The LattePanda is a Chinese single-board computer based on x86 architecture developed by DFRobot. It is conceptually similar to the Raspberry Pi, but is significantly more expensive and runs Intel processors instead of ARM. It is capable of running Windows 10 or Linux.

Early versions of the hardware utilized low-power Intel Atom processors. Modern generations have transitioned to more powerful x86 hardware, featuring Intel N-series processors (such as the N100 and N150) for compact models like the Mu and IOTA, and high performance Intel core i5 processors for flagship models like the LattePanda Sigma. Each board also ships with an integrated, dedicated co-processor for managing general-purpose input/output (GPIO) pins, enabling hardware control similar to an Arduino or a Raspberry Pi.

==History==
The first version of the LattePanda, running Windows 10, was developed by a team in Shanghai through a Kickstarter campaign that began in late 2015. The later versions, Alpha 800 and Alpha 864, added Linux capability. The 864 has a 2.6 GHz Intel Core M3 processor, which is designed for good performance and low power consumption to avoid overheating. It also has 8 GB of onboard RAM and a built-in Intel HD Graphics 615, which can be used to power a 4K display. However, an external GPU can also be added to increase graphics capability.
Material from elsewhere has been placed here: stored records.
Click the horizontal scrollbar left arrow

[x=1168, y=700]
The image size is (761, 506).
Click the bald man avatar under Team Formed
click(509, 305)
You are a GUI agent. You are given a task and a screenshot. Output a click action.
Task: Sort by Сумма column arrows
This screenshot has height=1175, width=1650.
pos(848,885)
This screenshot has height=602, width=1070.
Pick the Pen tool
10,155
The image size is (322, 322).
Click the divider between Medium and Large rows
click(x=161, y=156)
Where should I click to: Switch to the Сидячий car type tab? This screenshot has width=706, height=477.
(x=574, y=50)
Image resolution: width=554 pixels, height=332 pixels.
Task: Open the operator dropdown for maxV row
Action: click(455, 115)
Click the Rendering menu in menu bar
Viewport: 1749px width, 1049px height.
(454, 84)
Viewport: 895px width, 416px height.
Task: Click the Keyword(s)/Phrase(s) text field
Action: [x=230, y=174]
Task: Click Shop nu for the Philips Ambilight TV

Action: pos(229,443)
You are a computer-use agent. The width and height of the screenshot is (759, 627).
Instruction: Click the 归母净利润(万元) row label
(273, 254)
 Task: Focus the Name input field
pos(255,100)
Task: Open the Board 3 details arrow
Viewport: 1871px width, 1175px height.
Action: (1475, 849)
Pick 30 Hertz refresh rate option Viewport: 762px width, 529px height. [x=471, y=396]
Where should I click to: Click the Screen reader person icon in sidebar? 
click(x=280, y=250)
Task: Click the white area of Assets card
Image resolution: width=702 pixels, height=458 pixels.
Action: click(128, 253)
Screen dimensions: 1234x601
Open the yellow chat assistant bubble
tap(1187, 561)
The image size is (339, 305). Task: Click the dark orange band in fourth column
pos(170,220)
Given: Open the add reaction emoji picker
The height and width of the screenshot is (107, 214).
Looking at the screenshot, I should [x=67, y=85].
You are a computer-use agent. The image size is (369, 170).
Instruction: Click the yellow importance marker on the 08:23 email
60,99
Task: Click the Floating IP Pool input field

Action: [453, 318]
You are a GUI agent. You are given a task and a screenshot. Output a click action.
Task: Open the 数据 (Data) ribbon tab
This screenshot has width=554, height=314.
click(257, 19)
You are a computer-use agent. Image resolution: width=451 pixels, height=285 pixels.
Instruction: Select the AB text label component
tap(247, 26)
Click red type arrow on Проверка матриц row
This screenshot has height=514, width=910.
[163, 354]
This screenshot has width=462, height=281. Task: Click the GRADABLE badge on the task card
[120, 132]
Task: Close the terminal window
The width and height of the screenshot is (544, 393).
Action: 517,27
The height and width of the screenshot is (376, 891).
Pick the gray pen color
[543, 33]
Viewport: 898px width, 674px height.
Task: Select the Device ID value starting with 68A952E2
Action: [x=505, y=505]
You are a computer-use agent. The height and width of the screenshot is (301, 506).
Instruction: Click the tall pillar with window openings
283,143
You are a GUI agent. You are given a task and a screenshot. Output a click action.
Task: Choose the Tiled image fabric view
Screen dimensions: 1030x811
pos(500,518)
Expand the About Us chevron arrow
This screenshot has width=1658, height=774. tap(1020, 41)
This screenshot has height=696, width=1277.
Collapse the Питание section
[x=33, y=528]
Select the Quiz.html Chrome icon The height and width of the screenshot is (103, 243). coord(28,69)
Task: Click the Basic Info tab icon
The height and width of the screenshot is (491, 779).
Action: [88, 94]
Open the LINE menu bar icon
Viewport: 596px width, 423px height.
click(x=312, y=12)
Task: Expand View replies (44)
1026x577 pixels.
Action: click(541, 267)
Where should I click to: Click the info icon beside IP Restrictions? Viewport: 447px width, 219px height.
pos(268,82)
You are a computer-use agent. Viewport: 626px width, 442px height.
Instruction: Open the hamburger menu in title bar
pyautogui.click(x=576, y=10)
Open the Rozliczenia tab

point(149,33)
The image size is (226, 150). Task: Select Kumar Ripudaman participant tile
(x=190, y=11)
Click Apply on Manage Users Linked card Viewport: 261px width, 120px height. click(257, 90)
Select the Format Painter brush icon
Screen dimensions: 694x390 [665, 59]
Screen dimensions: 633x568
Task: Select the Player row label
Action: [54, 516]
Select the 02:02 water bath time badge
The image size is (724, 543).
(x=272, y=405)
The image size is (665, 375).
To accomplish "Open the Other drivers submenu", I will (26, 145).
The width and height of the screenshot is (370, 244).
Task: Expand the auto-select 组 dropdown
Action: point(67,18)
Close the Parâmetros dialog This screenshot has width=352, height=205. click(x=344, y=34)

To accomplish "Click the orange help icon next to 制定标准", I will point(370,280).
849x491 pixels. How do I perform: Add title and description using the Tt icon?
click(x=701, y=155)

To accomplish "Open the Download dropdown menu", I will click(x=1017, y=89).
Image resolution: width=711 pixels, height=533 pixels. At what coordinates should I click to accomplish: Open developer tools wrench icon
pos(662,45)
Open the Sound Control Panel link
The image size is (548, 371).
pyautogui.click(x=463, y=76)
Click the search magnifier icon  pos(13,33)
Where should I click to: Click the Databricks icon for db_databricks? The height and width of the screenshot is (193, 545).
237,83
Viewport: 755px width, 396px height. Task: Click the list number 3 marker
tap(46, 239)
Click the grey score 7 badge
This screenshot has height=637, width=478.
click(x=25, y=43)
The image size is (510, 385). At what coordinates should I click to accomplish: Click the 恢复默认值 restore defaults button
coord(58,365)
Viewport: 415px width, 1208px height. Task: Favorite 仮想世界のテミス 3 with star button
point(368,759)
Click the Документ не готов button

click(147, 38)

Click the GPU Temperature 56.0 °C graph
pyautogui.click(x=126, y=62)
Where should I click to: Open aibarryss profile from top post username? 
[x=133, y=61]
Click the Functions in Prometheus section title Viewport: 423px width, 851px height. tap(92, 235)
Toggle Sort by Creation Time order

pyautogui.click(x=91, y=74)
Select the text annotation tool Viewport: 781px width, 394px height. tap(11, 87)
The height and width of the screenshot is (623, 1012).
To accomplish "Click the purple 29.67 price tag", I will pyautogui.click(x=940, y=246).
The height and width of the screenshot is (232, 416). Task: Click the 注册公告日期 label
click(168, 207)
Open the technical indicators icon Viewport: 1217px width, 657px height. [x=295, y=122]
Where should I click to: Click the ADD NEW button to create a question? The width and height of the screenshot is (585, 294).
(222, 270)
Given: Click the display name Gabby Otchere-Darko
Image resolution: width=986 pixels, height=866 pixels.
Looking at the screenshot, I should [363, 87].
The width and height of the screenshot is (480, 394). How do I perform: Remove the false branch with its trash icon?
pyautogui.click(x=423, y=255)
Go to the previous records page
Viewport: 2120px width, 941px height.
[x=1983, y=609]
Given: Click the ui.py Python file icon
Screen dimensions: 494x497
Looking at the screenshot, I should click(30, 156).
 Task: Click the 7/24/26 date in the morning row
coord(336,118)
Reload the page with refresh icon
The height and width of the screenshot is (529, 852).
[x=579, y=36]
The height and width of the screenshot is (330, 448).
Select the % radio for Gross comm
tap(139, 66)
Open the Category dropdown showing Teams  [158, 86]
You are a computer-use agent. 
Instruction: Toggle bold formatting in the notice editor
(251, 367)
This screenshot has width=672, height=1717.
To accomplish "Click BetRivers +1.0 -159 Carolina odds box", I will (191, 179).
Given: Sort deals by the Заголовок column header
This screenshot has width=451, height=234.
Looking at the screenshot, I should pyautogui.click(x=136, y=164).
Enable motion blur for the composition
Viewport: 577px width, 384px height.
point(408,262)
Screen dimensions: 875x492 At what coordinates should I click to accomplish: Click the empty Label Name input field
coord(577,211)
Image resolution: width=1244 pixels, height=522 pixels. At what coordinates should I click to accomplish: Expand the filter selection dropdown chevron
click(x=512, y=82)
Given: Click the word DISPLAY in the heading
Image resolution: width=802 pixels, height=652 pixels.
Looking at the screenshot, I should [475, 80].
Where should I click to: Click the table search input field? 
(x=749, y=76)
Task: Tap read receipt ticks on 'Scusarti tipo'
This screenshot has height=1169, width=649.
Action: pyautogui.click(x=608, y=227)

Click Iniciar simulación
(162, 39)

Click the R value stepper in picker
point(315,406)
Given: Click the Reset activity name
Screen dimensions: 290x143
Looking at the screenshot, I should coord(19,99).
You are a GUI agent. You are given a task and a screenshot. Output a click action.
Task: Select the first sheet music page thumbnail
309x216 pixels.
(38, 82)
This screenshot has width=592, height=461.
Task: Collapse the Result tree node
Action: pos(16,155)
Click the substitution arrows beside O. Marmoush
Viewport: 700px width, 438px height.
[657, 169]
There is also a dual M.2 connector that allows it to connect to fast NVM Express-based solid-state drive storage, and an array of GPIO headers allowing connection to various peripherals in the same manner as a Raspberry Pi.

The Alpha has similar specifications and capability as a 12-inch MacBook, despite being around $1,000 cheaper ($358 compared to about $1,200). However, it is still substantially more expensive than the Pi.

==Reception==
The LattePanda has been well-received. Reviewers have found it runs Windows 10 acceptably and is responsive, and can be used for some video editing.